*** Opening Data for processing ***

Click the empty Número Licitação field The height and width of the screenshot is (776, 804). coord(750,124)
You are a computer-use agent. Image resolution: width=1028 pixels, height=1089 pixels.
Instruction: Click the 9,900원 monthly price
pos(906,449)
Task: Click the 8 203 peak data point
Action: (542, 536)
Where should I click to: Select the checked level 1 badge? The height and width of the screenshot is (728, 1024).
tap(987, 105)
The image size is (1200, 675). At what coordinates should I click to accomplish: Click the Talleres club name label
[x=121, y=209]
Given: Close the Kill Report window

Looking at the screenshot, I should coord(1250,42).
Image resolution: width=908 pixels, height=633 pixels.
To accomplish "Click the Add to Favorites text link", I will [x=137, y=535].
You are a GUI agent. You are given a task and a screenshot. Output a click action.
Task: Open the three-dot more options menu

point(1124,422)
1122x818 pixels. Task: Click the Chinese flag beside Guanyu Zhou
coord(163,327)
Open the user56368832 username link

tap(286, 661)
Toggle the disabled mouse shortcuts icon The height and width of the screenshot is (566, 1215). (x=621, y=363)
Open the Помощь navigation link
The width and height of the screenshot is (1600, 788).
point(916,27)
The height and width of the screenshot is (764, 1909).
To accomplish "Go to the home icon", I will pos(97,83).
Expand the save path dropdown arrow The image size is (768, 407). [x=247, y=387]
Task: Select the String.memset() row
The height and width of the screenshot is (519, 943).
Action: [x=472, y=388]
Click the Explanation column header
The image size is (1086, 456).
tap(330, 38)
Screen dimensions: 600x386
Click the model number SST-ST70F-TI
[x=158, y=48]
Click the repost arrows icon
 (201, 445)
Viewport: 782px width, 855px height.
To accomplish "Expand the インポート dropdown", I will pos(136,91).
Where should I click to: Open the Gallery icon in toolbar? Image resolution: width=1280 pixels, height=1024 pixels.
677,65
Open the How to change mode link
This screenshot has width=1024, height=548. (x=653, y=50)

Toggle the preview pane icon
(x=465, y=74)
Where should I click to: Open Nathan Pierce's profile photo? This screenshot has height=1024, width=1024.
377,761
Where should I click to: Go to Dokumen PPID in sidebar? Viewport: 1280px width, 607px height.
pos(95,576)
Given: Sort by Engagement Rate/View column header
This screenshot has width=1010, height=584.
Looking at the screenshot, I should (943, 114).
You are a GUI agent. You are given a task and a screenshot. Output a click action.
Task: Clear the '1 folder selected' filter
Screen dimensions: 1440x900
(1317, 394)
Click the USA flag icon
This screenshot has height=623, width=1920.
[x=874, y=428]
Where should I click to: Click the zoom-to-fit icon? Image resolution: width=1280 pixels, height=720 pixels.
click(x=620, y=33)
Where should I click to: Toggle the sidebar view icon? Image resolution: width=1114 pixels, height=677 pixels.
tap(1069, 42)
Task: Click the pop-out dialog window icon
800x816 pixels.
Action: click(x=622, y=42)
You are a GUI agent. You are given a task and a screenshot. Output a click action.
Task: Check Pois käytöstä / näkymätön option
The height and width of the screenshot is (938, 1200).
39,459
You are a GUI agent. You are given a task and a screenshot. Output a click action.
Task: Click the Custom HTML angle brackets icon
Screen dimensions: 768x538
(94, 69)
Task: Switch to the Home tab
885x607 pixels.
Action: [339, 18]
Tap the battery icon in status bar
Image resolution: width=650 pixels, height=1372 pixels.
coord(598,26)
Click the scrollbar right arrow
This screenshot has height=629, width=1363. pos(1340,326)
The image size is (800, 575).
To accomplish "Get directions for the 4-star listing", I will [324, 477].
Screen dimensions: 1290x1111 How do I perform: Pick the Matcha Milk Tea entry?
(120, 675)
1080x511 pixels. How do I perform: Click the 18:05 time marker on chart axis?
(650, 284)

*** Closing Data for processing ***

[Exercise brief]
Please restate, exactly as written, the line that holds "Task: Click the pop-out dialog window icon" and all remaining lines of the data above, and only those.

[Solution for this task]
Task: Click the pop-out dialog window icon
800x816 pixels.
Action: click(x=622, y=42)
You are a GUI agent. You are given a task and a screenshot. Output a click action.
Task: Check Pois käytöstä / näkymätön option
The height and width of the screenshot is (938, 1200).
39,459
You are a GUI agent. You are given a task and a screenshot. Output a click action.
Task: Click the Custom HTML angle brackets icon
Screen dimensions: 768x538
(94, 69)
Task: Switch to the Home tab
885x607 pixels.
Action: [339, 18]
Tap the battery icon in status bar
Image resolution: width=650 pixels, height=1372 pixels.
coord(598,26)
Click the scrollbar right arrow
This screenshot has height=629, width=1363. pos(1340,326)
The image size is (800, 575).
To accomplish "Get directions for the 4-star listing", I will [324, 477].
Screen dimensions: 1290x1111 How do I perform: Pick the Matcha Milk Tea entry?
(120, 675)
1080x511 pixels. How do I perform: Click the 18:05 time marker on chart axis?
(650, 284)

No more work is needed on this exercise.